Biopsy histopathology result showed deposits of monosodium urate (MSU) crystals surrounded by granulomatous inflammation.

Diagnosis

The most common cause of severe hypercalcaemia in a hospitalised setting is malignancy. The responsible mechanisms are known to be secondary to local osteolysis, PTHrP mediated, 1,25-dihydroxyvitamin D (1,25(OH)₂D₃, calcitriol) secretion and ectopic parathyroid hormone (PTH).¹ PTHrP, as seen in our patient, is the most common cause and has usually been described in non-metastatic solid tumours (bladder, breast and squamous cell tumors) and non-Hodgkin lymphomas. In this sense, a bone scan and a positron emission tomography-computed tomography (PET-CT) were negative for metastasis and malignancy. Nevertheless, usually associated with mild/moderate levels of hypercalcaemia, hyperparathyroidism, overall, is known to be the most common cause of hypercalcaemia and was also ruled out.² As causes of secondary hyperucricaemia, drugs and/or diet supplements were excluded, as well as haemolytic disorders, obesity, psoriasis and myeloproliferative and/or lymphoproliferative disorders.
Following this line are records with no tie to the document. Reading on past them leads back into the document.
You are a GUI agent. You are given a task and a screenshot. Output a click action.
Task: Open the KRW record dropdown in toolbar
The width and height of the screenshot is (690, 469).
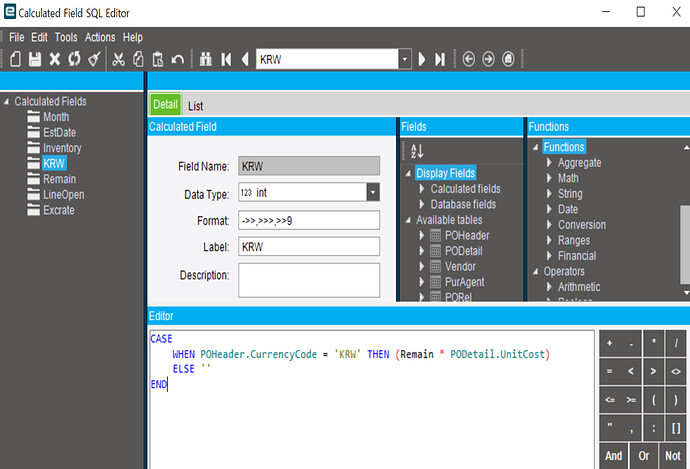(x=405, y=59)
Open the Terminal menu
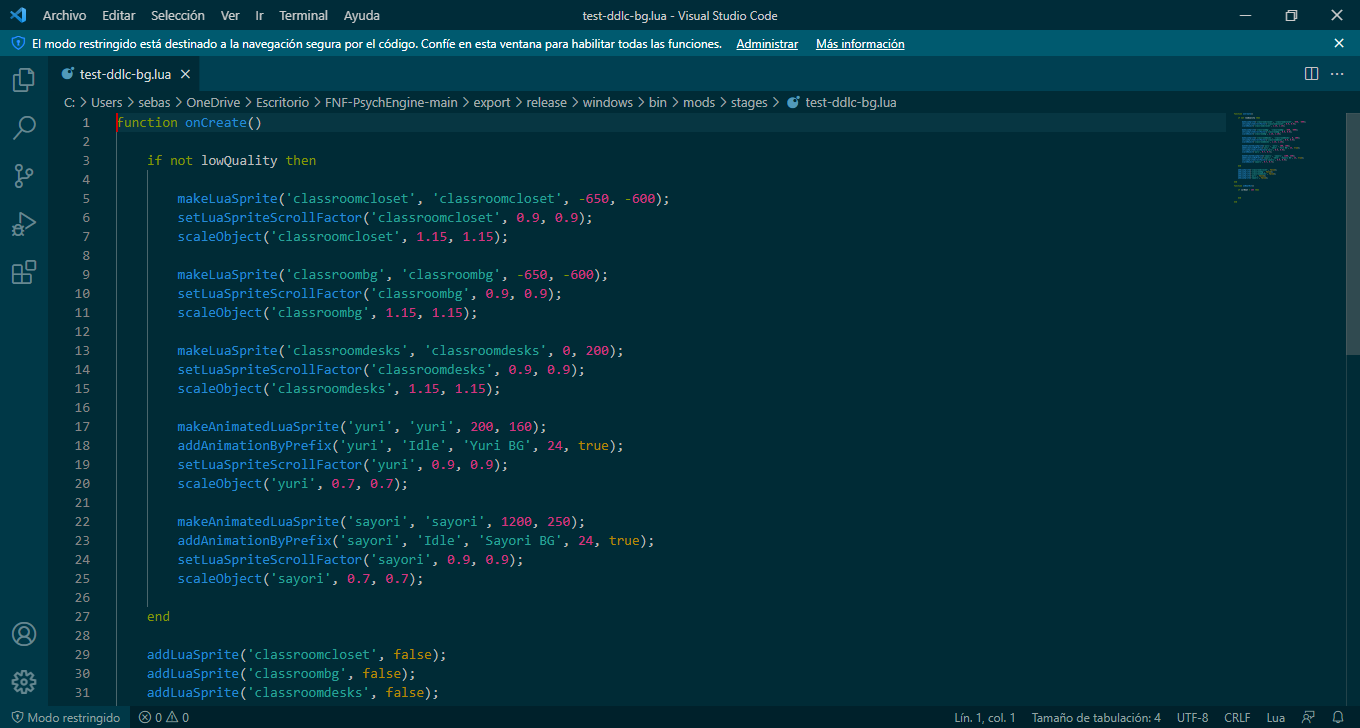This screenshot has height=728, width=1360. (303, 15)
There was no family history consistent with an inherited defect that could lead to purine overproduction.

The association of chronic tophaceous gout with severe hypercalcaemia is extremely rare and has been usually described to be secondary to 1-25 dihydroxyvitamin D (calcitriol) secretion. The proposed mechanism has been an enhanced 1α-hydroxylation of vitamin D in a proliferative chronic synovitis with granulomatous inflammation and giant cells (macrophages), with a consequent increase in active calcitriol that results in hypercalcaemia and/or hypercalciuria.^3,4 In this case calcitriol levels were normal and this possibility was excluded. In addition to this, after treatment with prednisone the levels of calcitriol were no different. On the other hand, PTHrP had never been, until now, described as the responsible cause of hypercalcaemia in gout. In our case, baseline PTHrP and calcium values were elevated and after medical treatment both returned to normal values. PTHrP usually causes hypophosphataemia and in this case the abnormal renal function could have diminished this last effect. Immobilisation is

another well-known cause of mild calcium elevations.⁵ It is likely that in this case this was an exacerbating rather than the primary factor. Local osteolysis was considered but even in advanced rheumatoid arthritis and other severe causes of bone erosions, hypercalcaemia has never been reported.

Management

Now rarely seen, chronic tophaceous gout represents the last stage of the natural history of gout. It is characterised by collections of solid urate in connective tissues such as cartilage, bursae, soft tissues, tendons, ligaments and enthesis. It is composed of deposits of MSU crystals that are usually surrounded by granulomatous inflammation.¹ Although clinical signs of acute inflammation sometimes occur in tophi, this is unusual; swelling accompanying a tophus is most often due to the mass of crystals itself.²

Treatment was initiated with calcitonin, hydration with intravenous saline solution at 250 ml/hour and prednisone with a consequent improvement in renal function and normocalcaemia restoration.⁶ PTH, 25-dihydroxyvitamin D, PTHrP and calcitriol returned to normal values and after 3 weeks, the patient was discharged with prednisone, NSAIDs and colchicine. At 6 months follow-up the tophi had improved, calcium levels were within the normal range and no pain was reported. In this case the overproduction of PTHrP and the immobilisation were the responsible mechanisms of the hypercalcaemia that was restored after prompt and optimal treatment.